Integrate · Chapter 4 of 5

The Platform Service

The ecosystem-owned translation layer: identity events in, device operations out.

The translation layer

The Platform Service is the translation layer between the external ecosystem and TinySync. It is not part of TinySync — it is a service that the ecosystem operator builds and runs, which speaks to TinySync's management API.

What the Platform Service owns

The user → devices mapping (which devices belong to which user)
The device registration lifecycle (when to create a device, when to revoke it)
The group management logic (when to add a device to a group, when to remove it)
Translation from ecosystem events to TinySync API calls

What the Platform Service does not own

It does not decide whether a sync succeeds or fails — that's TinySync's job
It does not manage file contents or metadata — that's the vault
It does not run on the client device — it's a server-side service

Platform service event flow

sequenceDiagram participant Eco as Ecosystem participant PS as Platform Service participant TS as TinySync API Eco->>PS: user.joined_workspace(user_id, workspace_id) PS->>PS: lookup user's devices PS->>TS: PUT /v1/groups/{group_id}/devices/{device_id} TS-->>PS: 200 OK Eco->>PS: workspace.vault_added(workspace_id, vault_id) PS->>PS: lookup workspace group PS->>TS: PUT /v1/groups/{group_id}/vaults/{vault_id} TS-->>PS: 200 OK Eco->>PS: user.left_workspace(user_id, workspace_id) PS->>PS: lookup user's devices, workspace group PS->>TS: DELETE /v1/groups/{group_id}/devices/{device_id} TS-->>PS: 200 OK

Platform Service is ecosystem-specific

Each ecosystem that embeds Drive builds its own Platform Service. The service shape is consistent (it talks to TinySync's management API), but the event sources and business logic are ecosystem-specific. A Scribe integration listens to Scribe events; a different product integration listens to its own events.

Design advantage

TinySync's sync engine is never modified per-ecosystem. All ecosystem-specific logic is pushed into the Platform Service. This means TinySync can serve multiple ecosystems simultaneously without any per-tenant code.

Try it live

The playground ↗ is a minimal Platform Service you can poke at: it keeps its own user catalog, translates users into TinySync devices, groups, and grants, and logs every management API call it makes — tokens redacted.

Token management

Token management is the operational concern of keeping device tokens secure and current across the fleet of devices an ecosystem manages.

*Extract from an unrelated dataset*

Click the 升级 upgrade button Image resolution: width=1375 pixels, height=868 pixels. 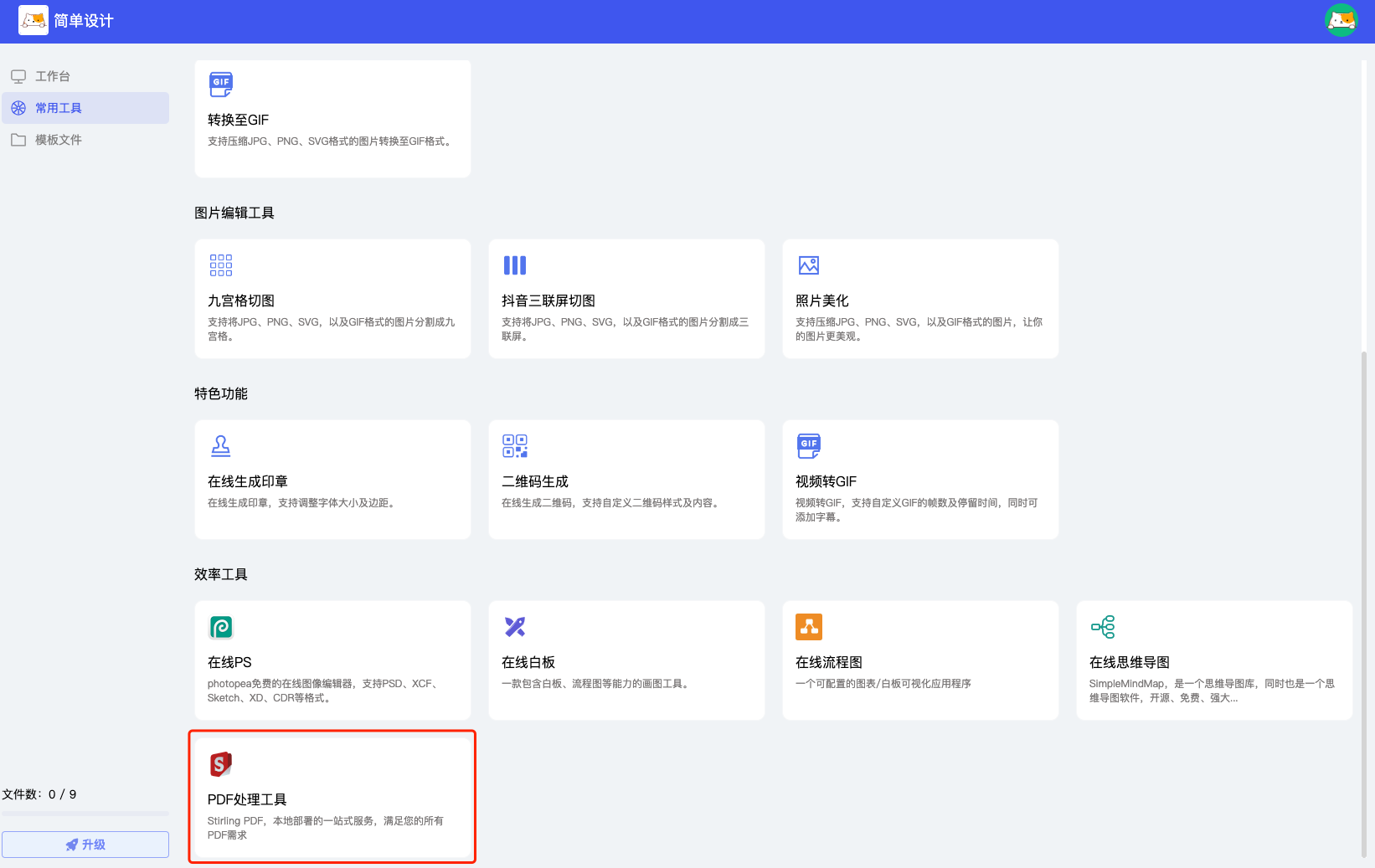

Token storage on the client

In v1 the CLI and daemon store the device token in identity.json under the TinySync state directory, with owner-only (0600) file permissions. Moving the packaged desktop app's copy into the OS credential store (Keychain on macOS, Windows Credential Manager) is tracked follow-up work. The token is the device's long-lived credential — losing it (or having it revoked) requires re-registration.

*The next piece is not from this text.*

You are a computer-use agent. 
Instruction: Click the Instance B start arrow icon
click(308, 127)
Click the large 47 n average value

Token storage on the server

TinySync stores only the SHA-256 hash of the secret portion of each token, with a domain separator to prevent cross-purpose hash reuse. The raw token is never stored. Validation is: hash the presented secret, compare to stored hash.

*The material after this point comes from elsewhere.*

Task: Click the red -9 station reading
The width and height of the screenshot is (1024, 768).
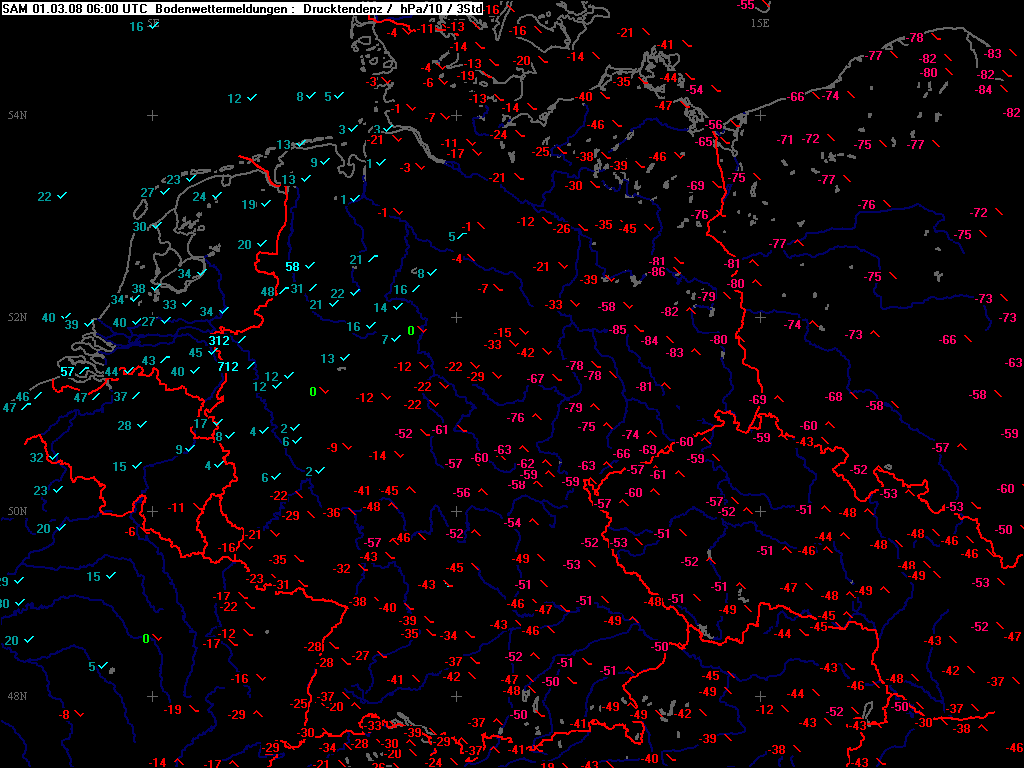Action: tap(333, 447)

stored_hash = SHA-256("tinysync-device-token:" + secret_bytes)

No token rotation in v1

Device tokens do not expire and are not rotated automatically. Revocation is the only way to invalidate a token. This keeps the implementation simple and avoids the complexity of refresh flows on a sync engine that must work offline.

Future consideration

Token rotation (issuing a new token periodically while the old one is still valid for a grace period) is a reasonable v2 addition for high-security deployments. It is out of scope for v1.

Group token? No.

There is no "group token" — a single credential that grants access to all vaults a group can reach. Each device has its own token. The group structure is a server-side authorization record, not a credential. This ensures that compromising one device never grants access to the group's vaults from a different device — the attacker also needs the group membership to be in place, which is managed server-side.